Exercise goal
Copy the lines below word for word, skipping any image.

Screenshot grounding data:
*** Block opens ***
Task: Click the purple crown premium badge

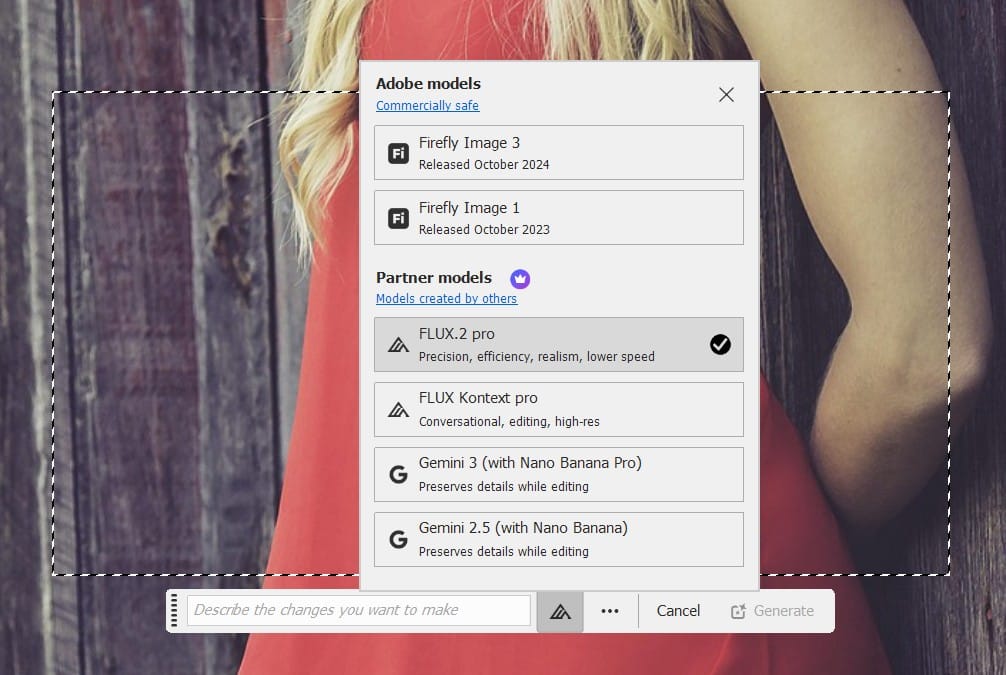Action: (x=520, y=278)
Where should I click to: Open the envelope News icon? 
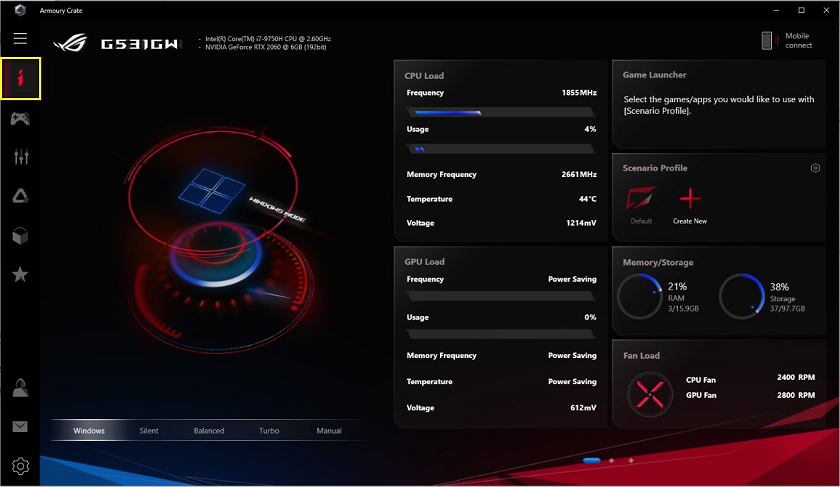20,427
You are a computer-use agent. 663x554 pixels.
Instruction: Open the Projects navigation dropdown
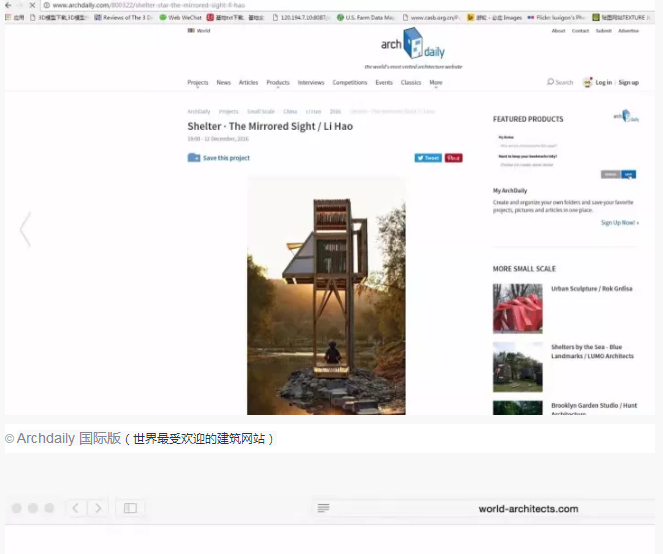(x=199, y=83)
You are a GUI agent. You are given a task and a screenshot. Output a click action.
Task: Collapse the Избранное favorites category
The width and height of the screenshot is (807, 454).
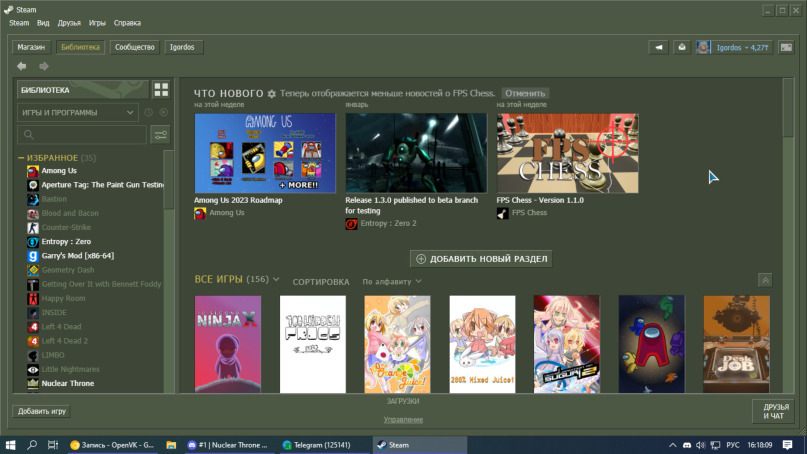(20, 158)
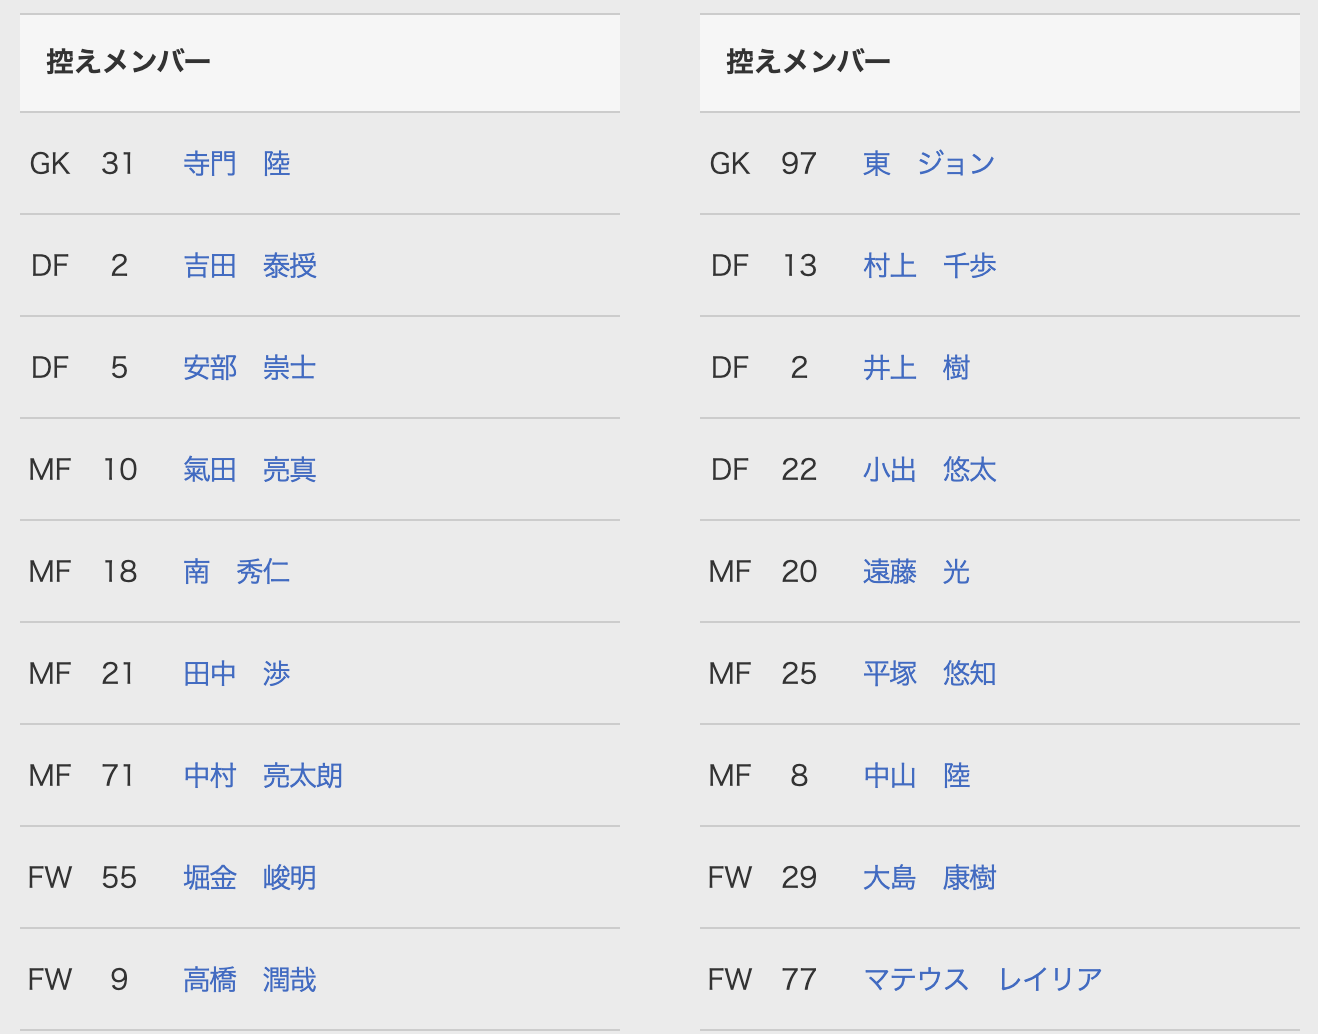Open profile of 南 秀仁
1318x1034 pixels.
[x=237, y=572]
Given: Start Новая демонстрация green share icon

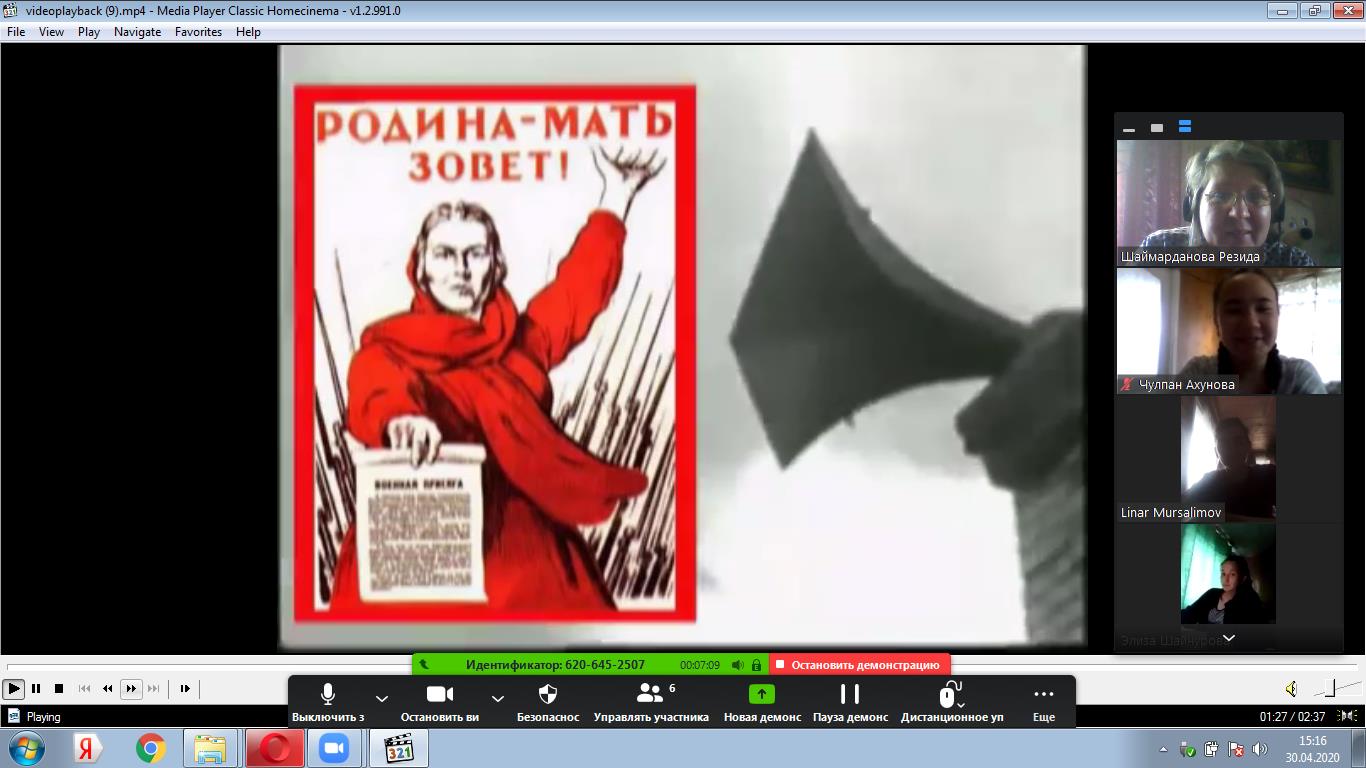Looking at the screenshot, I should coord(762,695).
*** Block closes ***
Result
Task: Click the purple crown premium badge

Action: (x=520, y=278)
Where should I click to: Open the envelope News icon? 
20,427
You are a computer-use agent. 663x554 pixels.
Instruction: Open the Projects navigation dropdown
(x=199, y=83)
You are a GUI agent. You are given a task and a screenshot. Output a click action.
Task: Collapse the Избранное favorites category
The width and height of the screenshot is (807, 454).
(20, 158)
Open profile of 南 秀仁
1318x1034 pixels.
[x=237, y=572]
Given: Start Новая демонстрация green share icon

Looking at the screenshot, I should coord(762,695).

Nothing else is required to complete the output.